Le résultat est concluant. Le calibre de l’oscilloscope est cette fois sur 20 microsecondes/division.

Timer Kernel HrTimer 100 microsecondes

Continuons à diminuer la période avec 10 microsecondes.

[Panda]# /sbin/rmmod /root/oscillateur-gpio-hrtimer.ko
[Panda]# /sbin/insmod /root/oscillateur-gpio-hrtimer.ko periode_us=10
[Panda]#

L’oscillateur conserve sa précision. C’est remarquable.

Timer Kernel HrTimer 10 microsecondes

Toutefois lorsque la charge système augmente ou si de nombreuses interruptions surviennent, les fronts du signal se décalent sensiblement. Pour charger fortement en appels système notre carte, il y a une astuce simple : invoquer la commande :

[Panda]# top -d 0

Il y a alors des fluctuations assez importantes sur notre oscillateur. Voici une capture sur laquelle on voit que le niveau haut du signal dure près de onze microsecondes, et le niveau bas presque douze. Il y a d’autres fluctuations beaucoup plus grandes (mais difficiles à capturer !).

Timer Kernel HrTimer 10 microsecondes

Cette sensibilité aux interruptions et à la quantité d’appels système est typique des systèmes temps-réel souples comme le noyau Linux classique.

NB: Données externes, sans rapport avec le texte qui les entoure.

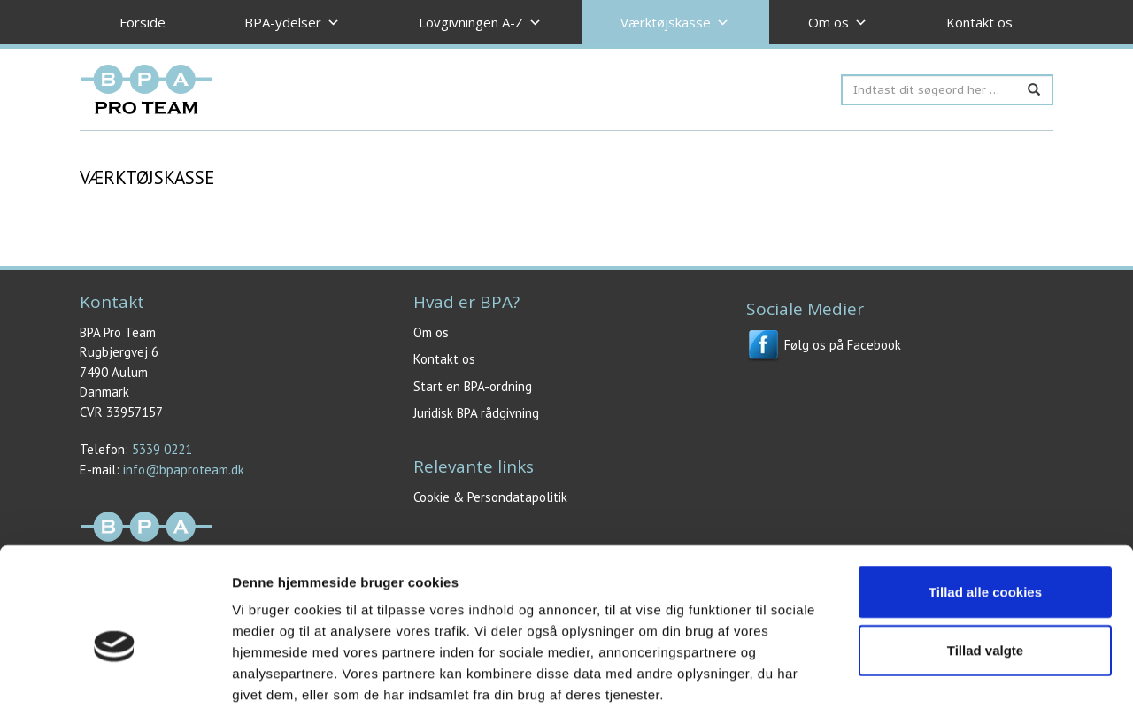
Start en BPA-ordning (472, 386)
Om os (431, 332)
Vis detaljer (920, 674)
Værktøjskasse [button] (674, 22)
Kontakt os (979, 22)
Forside (142, 22)
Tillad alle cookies (985, 499)
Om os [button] (837, 22)
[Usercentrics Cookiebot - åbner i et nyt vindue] (114, 674)
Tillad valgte (985, 558)
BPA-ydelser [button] (292, 22)
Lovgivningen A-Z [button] (480, 22)
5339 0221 (162, 449)
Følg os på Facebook (823, 344)
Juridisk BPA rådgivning (476, 413)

Un timer avec Xenomai et RTDM

Pour obtenir une meilleure tenue de notre signal, nous allons utiliser l’extension temps réel strict Xenomai. Pour l’installer sur la Pandaboard, on se reportera à cet article.

Xenomai offre une API pour le développement de drivers temps réel nommée RTDM (Real Time Driver Model). Nous en avons déjà eu un aperçu dans cet article. Nous allons utiliser ce principe pour basculer notre broche GPIO.

oscillateur-gpio-rtdm.c :
#include <linux/version.h>
#include <linux/device.h>
#include <linux/module.h>
#include <linux/sched.h>
#include <linux/cdev.h>
#include <linux/gpio.h>
#include <linux/fs.h>
#include <asm/uaccess.h>
#include <rtdm/rtdm_driver.h>

static int periode_us = 1000;
module_param(periode_us, int, 0644);

static void timer_oscillateur(rtdm_timer_t *);
static rtdm_timer_t rtimer;

// 138 Broche 10 du port J3 (Expansion A) de la Pandaboard
#define GPIO_OSCILLATEUR 138

static int __init init_oscillateur (void)
{
  int err;

  if ((err = gpio_request(GPIO_OSCILLATEUR, THIS_MODULE->name)) != 0) {
    return err;
  }
  if ((err = gpio_direction_output(GPIO_OSCILLATEUR, 1)) != 0) {
    gpio_free(GPIO_OSCILLATEUR);
    return err;
  }

  if ((err = rtdm_timer_init(& rtimer, timer_oscillateur, "Oscillateur")) != 0) {
    gpio_free(GPIO_OSCILLATEUR);
    return err;
  }

  if ((err = rtdm_timer_start(& rtimer, periode_us*1000, periode_us*1000, RTDM_TIMERMODE_RELATIVE)) != 0) {
    rtdm_timer_destroy(& rtimer);
    gpio_free(GPIO_OSCILLATEUR);
    return err;
  }
  return 0;
}

static void __exit exit_oscillateur (void)
{
  rtdm_timer_stop(& rtimer);
  rtdm_timer_destroy(& rtimer);
  gpio_free(GPIO_OSCILLATEUR);
}

static void timer_oscillateur(rtdm_timer_t * unused)
{
  static int value = 0;
  gpio_set_value(GPIO_OSCILLATEUR, value);
  value = 1 - value;
}

module_init(init_oscillateur);
module_exit(exit_oscillateur);
MODULE_LICENSE("GPL");

Il n’y a rien de compliqué dans ce module. Nous le compilons avec le même Makefile que précédemment, mais il doit pouvoir trouver les fichiers d’en-tête de Xenomai, en interrogeant le script xeno-config. Chargeons notre module (après avoir déchargé le précédent), en lui demandant directement une période de 10 microsecondes.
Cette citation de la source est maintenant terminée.